Türk makine imalatçıları son yıllarda ABD pazarı ile yakından ilgileniyor ve ABD’ye gerçekleşen makine ihracatı da bu paralelde yükselişini sürdürüyor.

AĞIRLIKLI OLARAK ABD’DE DÜZENLENEN SEKTÖREL TEKNİK FUARLARA YOĞUNLAŞAN ATLAS EXPO, SON DÖNEMDE UZAK DOĞU’YA DA ODAKLANMAYA BAŞLADI. TÜRK İHRACATÇILARINA OLDUKÇA KAPSAMLI FUARCILIK HİZMETLERİ SUNAN ATLAS EXPO’NUN KURUCUSU FATİH BARK, “BUGÜN PORTFÖYÜMÜZÜN YÜZDE 50’Sİ MAKİNE FUARLARINDAN OLUŞUYOR VE BU ORAN DEĞİŞMEYECEK” DİYEREK SEKTÖRE OLAN DESTEKLERİNİN SÜRECEĞİNİN ALTINI ÇİZİYOR.

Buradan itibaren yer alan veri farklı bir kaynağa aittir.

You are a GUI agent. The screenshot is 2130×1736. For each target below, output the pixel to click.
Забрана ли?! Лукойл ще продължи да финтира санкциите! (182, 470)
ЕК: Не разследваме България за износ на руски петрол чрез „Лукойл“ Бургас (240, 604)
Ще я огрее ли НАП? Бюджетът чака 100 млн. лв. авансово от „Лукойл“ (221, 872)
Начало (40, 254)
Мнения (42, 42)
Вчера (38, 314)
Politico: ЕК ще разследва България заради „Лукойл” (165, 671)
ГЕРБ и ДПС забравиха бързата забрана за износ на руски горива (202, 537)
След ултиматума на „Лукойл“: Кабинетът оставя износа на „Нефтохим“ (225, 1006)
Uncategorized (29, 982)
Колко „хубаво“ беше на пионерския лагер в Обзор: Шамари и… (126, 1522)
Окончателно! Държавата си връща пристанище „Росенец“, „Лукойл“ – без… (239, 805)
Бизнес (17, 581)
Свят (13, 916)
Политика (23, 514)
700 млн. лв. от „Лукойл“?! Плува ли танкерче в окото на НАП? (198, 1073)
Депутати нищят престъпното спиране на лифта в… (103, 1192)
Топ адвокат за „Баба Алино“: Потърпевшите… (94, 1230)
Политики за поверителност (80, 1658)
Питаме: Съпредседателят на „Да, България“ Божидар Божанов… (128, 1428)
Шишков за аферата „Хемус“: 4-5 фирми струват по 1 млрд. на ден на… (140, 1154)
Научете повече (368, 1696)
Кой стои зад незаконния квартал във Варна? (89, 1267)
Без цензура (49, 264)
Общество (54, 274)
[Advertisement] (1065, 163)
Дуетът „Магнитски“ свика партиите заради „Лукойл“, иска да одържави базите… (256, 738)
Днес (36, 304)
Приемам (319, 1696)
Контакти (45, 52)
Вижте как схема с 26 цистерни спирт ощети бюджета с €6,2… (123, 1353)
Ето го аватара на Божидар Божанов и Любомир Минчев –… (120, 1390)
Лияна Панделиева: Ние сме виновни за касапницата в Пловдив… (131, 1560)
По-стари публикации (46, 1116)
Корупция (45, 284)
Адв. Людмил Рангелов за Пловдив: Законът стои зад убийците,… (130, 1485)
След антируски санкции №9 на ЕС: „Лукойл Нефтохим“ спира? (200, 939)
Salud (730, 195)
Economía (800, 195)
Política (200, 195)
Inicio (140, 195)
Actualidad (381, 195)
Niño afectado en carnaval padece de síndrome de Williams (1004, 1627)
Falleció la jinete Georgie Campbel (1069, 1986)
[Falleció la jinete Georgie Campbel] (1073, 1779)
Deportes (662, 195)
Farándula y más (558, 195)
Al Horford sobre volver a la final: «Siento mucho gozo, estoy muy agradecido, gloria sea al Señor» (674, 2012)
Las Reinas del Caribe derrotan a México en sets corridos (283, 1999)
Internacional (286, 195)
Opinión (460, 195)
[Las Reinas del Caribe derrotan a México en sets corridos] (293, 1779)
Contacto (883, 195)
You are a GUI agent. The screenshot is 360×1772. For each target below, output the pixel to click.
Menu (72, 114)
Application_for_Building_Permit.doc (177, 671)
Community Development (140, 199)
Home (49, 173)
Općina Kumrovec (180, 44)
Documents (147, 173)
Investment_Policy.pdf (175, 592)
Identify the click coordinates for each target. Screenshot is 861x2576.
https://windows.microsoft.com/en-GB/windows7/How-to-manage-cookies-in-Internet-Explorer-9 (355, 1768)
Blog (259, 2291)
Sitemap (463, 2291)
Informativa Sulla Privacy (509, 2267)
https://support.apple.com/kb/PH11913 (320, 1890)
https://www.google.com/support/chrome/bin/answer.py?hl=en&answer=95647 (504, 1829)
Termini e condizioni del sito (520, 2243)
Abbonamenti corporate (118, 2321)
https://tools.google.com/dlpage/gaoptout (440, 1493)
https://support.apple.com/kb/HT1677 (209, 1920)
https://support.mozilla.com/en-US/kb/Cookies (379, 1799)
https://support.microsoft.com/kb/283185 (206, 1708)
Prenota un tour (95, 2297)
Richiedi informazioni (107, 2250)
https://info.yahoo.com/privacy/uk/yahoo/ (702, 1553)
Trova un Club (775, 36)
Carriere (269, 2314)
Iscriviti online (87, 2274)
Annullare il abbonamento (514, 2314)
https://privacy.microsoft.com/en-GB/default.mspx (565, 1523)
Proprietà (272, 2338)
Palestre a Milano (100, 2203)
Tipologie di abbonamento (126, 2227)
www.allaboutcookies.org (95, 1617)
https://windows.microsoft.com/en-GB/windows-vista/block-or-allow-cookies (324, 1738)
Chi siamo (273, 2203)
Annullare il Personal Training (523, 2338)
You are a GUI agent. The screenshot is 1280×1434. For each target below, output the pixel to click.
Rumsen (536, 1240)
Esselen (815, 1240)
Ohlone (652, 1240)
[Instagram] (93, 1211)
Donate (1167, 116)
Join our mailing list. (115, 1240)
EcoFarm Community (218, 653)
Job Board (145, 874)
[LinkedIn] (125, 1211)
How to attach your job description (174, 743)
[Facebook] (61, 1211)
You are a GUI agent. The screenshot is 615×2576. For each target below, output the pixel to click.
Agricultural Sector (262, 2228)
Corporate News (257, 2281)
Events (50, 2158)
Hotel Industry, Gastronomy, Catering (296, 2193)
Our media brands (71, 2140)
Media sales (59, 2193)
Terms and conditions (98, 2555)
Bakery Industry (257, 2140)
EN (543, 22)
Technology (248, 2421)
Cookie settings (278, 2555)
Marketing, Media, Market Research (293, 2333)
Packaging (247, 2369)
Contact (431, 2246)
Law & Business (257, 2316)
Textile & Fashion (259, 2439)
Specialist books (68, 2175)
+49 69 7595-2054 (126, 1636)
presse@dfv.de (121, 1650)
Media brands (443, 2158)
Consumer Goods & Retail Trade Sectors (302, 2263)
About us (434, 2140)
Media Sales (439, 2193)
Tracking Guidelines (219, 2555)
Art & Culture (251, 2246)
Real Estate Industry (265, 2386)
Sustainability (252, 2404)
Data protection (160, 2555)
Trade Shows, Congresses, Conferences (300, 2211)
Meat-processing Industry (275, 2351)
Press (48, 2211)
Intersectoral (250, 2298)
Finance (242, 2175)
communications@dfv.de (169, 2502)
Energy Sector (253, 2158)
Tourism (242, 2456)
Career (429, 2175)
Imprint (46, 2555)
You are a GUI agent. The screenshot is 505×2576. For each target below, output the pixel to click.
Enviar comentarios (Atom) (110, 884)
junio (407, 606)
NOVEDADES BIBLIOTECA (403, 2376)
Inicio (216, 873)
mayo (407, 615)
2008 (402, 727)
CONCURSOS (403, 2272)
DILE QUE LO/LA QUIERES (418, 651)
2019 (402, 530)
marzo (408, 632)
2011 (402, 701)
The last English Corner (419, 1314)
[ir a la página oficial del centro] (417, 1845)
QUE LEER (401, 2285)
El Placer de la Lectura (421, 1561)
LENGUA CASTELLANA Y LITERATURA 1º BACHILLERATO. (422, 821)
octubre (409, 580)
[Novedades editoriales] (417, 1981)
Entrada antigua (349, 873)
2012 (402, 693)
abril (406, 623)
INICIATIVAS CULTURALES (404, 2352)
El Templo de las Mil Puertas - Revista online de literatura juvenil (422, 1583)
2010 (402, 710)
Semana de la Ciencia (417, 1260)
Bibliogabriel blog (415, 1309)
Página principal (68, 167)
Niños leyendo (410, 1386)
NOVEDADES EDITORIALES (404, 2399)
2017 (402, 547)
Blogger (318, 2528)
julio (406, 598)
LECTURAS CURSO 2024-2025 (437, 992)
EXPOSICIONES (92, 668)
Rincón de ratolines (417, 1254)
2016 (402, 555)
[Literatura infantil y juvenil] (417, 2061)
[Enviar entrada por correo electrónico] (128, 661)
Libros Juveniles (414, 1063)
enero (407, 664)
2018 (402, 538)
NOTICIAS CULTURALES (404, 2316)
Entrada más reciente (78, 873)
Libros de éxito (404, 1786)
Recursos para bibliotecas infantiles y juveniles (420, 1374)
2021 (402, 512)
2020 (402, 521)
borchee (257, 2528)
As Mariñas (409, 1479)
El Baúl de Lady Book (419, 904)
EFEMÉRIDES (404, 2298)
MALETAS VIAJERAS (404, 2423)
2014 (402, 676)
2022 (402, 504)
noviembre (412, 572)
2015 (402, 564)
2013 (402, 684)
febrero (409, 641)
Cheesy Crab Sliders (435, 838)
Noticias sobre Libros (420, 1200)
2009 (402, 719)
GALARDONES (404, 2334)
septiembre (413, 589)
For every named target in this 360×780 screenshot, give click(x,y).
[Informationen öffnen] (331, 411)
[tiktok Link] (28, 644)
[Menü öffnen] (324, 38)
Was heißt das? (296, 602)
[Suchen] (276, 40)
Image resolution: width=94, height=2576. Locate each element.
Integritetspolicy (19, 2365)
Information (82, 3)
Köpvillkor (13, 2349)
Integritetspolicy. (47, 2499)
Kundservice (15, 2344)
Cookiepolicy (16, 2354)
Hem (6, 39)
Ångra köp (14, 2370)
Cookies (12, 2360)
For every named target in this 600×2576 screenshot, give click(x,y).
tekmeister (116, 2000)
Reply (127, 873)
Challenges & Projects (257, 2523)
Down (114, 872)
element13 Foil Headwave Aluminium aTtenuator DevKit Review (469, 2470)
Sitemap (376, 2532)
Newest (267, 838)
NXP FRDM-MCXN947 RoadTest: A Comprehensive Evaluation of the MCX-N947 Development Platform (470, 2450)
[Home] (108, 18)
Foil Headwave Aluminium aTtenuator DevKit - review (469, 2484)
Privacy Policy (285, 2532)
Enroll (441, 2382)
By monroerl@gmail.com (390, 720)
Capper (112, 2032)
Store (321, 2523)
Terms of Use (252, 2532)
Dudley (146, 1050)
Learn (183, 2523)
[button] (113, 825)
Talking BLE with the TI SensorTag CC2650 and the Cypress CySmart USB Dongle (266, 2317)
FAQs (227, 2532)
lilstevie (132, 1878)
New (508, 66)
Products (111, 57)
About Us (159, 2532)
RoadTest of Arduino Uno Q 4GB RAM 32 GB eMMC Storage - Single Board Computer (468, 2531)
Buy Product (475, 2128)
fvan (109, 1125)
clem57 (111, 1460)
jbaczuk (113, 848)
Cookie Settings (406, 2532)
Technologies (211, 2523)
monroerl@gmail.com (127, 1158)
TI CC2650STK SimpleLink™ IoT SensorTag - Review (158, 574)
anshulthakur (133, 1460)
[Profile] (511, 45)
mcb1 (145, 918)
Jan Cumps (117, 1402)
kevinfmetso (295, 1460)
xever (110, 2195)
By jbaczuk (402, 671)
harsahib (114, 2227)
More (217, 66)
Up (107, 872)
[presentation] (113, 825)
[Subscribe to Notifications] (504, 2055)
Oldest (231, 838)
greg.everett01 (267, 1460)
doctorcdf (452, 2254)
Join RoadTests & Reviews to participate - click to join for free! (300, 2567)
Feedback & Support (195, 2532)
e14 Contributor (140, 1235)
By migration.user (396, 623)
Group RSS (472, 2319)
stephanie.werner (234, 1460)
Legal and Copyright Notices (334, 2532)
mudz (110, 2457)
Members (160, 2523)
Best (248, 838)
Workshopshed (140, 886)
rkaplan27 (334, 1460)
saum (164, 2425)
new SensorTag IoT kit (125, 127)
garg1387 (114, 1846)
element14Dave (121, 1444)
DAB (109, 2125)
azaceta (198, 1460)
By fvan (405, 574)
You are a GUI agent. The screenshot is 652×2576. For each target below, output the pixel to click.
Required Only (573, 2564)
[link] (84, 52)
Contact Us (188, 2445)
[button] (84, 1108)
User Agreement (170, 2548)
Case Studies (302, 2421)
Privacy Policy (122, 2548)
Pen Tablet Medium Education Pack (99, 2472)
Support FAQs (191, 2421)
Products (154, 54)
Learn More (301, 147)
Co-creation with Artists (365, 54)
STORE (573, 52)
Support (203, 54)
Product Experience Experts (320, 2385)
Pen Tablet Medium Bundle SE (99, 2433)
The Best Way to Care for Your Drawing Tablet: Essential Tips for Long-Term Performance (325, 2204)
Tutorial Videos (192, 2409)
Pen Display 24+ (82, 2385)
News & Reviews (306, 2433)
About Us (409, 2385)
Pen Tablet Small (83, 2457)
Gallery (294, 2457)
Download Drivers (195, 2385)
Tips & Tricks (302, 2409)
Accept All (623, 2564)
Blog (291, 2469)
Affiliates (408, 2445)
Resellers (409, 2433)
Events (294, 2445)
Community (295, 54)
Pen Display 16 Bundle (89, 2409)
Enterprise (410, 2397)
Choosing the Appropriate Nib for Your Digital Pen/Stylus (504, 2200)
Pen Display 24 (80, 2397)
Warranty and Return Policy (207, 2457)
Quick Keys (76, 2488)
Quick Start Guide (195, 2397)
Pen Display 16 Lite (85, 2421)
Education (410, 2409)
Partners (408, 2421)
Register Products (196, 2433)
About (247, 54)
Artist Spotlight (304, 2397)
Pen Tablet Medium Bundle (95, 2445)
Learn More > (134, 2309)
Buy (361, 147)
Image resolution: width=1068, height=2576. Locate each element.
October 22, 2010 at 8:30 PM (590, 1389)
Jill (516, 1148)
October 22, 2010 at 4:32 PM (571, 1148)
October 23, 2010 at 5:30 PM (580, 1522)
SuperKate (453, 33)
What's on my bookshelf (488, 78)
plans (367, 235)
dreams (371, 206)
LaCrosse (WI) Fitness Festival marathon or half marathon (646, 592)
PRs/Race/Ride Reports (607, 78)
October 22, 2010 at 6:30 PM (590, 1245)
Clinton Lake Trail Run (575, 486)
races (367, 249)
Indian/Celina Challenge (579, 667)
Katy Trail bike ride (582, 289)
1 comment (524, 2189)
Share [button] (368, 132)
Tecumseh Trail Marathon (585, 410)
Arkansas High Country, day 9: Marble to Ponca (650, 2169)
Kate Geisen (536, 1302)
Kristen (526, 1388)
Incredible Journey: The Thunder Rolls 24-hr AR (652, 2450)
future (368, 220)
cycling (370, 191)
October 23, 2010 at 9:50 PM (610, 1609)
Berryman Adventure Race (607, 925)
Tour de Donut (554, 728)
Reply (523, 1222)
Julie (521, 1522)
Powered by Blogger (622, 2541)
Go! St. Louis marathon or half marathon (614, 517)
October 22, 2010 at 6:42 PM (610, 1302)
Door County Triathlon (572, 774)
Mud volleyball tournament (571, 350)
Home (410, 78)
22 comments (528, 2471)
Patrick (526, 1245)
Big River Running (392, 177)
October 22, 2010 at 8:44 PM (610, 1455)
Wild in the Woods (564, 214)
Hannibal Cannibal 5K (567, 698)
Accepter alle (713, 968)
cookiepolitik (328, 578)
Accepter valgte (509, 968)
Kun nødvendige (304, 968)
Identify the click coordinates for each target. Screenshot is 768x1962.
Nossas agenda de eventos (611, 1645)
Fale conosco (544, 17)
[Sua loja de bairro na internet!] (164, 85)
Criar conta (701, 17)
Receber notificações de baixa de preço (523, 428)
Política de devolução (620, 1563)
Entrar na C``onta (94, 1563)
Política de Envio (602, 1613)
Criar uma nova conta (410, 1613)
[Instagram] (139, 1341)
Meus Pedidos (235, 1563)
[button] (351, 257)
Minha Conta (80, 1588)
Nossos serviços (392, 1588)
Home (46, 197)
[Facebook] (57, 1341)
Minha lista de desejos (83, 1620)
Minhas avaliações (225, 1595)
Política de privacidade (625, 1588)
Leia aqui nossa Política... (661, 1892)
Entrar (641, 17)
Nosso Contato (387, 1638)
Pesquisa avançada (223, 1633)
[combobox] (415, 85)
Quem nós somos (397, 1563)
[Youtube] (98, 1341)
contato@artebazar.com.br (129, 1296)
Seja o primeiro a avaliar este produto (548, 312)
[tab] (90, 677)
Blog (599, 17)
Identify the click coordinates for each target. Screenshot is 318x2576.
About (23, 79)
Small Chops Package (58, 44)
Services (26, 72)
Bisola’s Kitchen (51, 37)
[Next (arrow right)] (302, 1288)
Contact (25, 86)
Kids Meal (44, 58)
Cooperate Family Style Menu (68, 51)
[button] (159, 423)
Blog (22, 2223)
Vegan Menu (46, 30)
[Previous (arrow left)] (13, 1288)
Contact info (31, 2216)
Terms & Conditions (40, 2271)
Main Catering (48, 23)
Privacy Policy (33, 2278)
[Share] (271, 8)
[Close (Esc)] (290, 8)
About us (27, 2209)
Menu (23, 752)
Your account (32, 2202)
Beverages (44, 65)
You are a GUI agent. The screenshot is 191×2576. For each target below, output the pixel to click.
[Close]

Türk makine imalatçıları son yıllarda ABD pazarı ile yakından ilgileniyor ve ABD’ye gerçekleşen makine ihracatı da bu paralelde yükselişini sürdürüyor. Bu yılın ilk yedi ayında Türkiye’nin toplam makine ihracatı 9,7 milyar dolar olurken ABD’ye gerçekleşen makine ihracatı ise 700 milyon dolara ulaştı. 2012’de kurulan ve teknik fuarlar konusunda deneyimli bir kadro ile Türk makine imalatçılarına özellikle ABD ve Uzak Doğu fuarlarında önemli işbirliği fırsatları sunan Atlas Expo’nun kurucusu Fatih Bark, 2010 yılına kadar sadece Türk makine sektör devlerinden birkaçının ilgi gösterdiği, özellikle KOBİ ölçeğindeki firmaların çok cesaret edemediği bir pazar olan ABD’nin, son dönemde birçok Türk firmasının hedefinde yer aldığını söylüyor. Avrupa’daki fuarlara göre daha az şaşaalı ve stant görselleri açıdan daha sönük olan ABD’deki fuarlar, buna mukabil yine Avrupa’daki fuarlara göre çok daha maliyetli olsa da devasa ABD pazarının sunduğu fırsatlar, bu pazarda yer alan Türk firmaları ve Türk makinelerinin sayısının da yıllar içinde düzenli olarak artmasını beraberinde getiriyor.

“300 milyonluk nüfusu ve tüketim gücüyle makine üreticilerinin iştahını kabartan bir pazar olan ABD’nin, önümüzdeki dönemde de Türk makine üreticilerinin hedefinde olacağına inanıyorum” diyen Fatih Bark ile Türk firmalarının fuarlara olan bakışını, hedef pazarlardaki fuarların gücü ve etkinliğini, Atlas Expo’nun gelecek stratejilerini konuştuk.

Öncelikle Atlas Expo’yu sizin sözlerinizle tanıyabilir miyiz?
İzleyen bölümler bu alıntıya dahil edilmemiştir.